** EXERCISE MATERIAL **

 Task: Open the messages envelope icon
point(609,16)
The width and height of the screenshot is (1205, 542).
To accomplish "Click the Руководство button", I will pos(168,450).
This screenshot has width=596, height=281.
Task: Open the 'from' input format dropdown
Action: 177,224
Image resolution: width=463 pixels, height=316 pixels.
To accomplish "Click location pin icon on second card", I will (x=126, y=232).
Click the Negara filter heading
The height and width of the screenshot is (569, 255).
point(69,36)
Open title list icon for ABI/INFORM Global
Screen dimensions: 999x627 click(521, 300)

==

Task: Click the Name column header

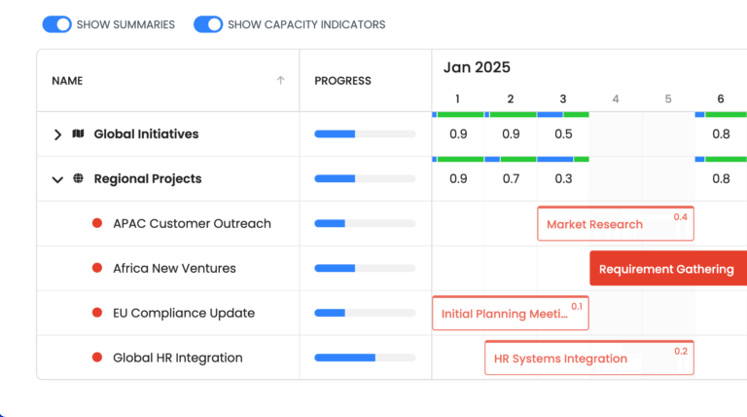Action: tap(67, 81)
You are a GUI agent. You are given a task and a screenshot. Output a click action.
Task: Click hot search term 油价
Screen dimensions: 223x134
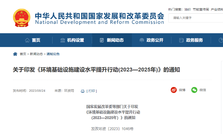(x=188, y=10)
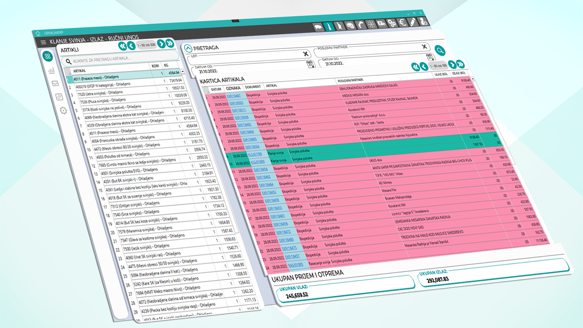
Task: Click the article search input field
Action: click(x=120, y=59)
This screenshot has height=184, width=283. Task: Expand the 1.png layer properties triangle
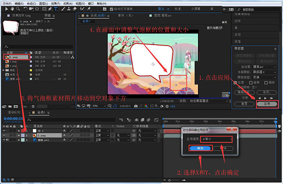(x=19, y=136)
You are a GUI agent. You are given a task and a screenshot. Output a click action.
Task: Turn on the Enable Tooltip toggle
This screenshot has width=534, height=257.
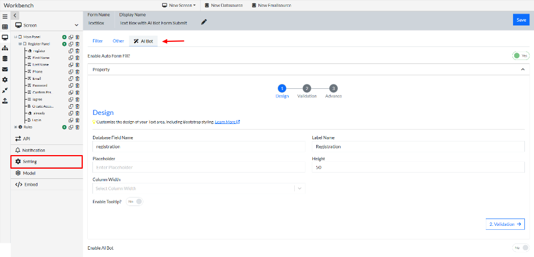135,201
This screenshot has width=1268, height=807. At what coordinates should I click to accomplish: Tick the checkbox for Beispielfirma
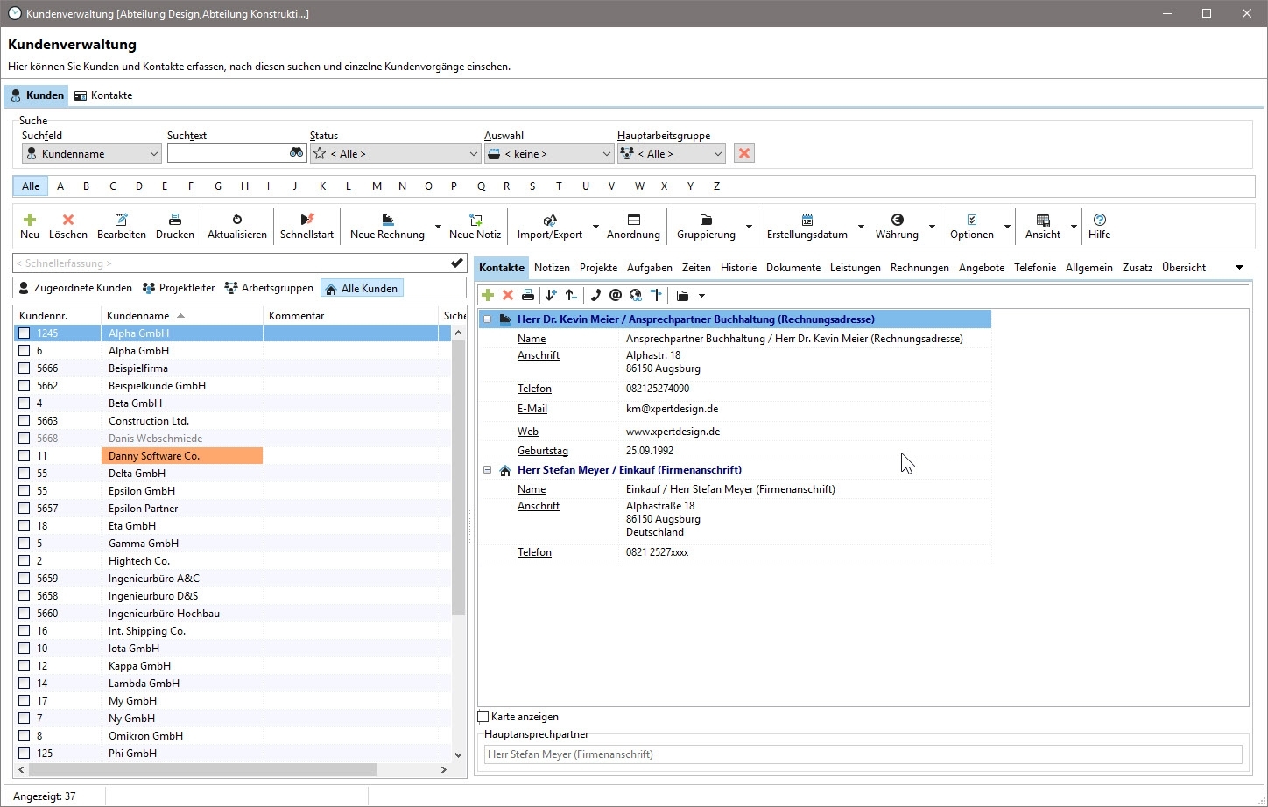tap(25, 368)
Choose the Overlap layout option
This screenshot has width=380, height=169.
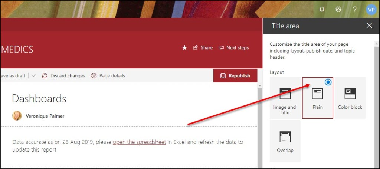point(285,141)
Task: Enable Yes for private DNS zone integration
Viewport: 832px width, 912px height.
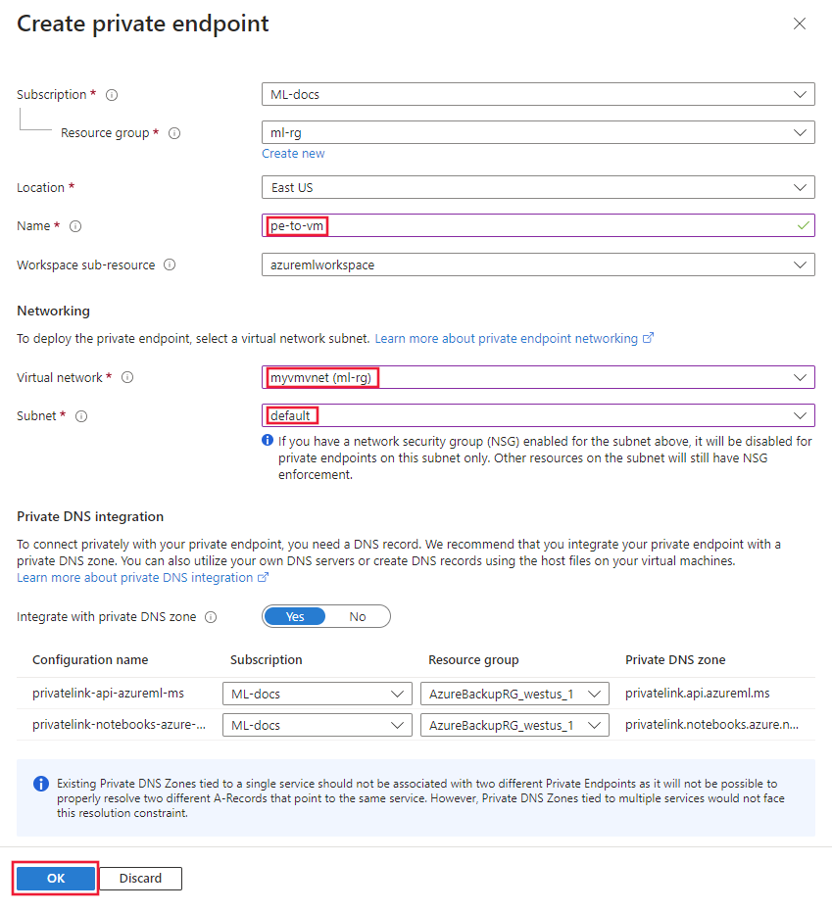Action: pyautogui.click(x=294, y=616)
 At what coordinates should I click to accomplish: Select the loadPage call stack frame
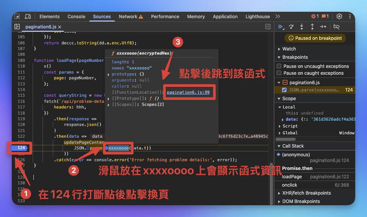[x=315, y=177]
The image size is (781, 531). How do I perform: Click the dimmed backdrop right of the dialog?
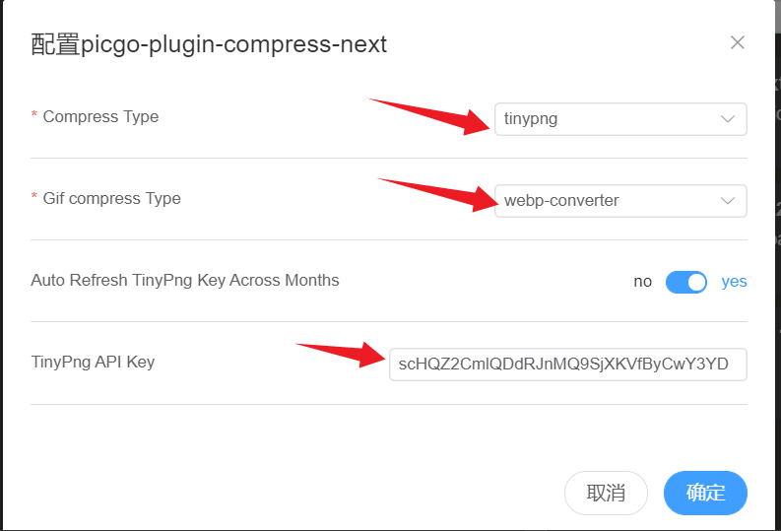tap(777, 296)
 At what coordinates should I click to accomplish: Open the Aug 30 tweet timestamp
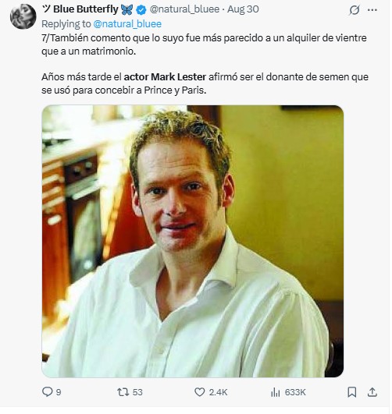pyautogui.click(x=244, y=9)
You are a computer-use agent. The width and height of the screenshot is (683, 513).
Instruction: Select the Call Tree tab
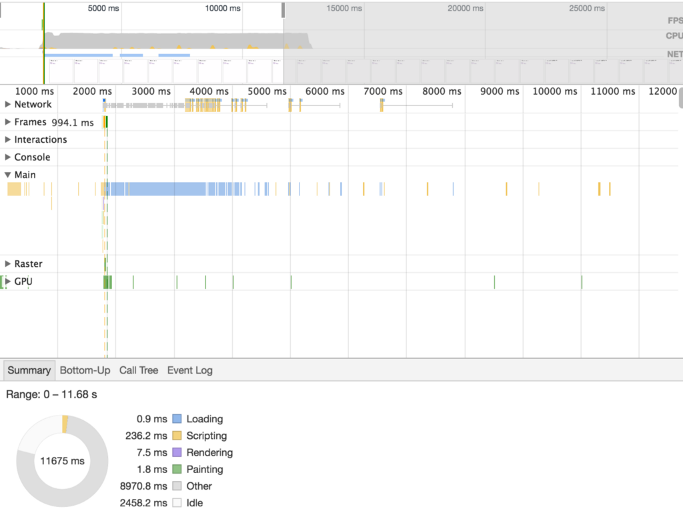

** EXERCISE DESCRIPTION **
Could you find every line in the records above that contains the word "Enable" and copy it?

** RESULT **
Task: Turn on the Enable Tooltip toggle
Task: Enable Yes for private DNS zone integration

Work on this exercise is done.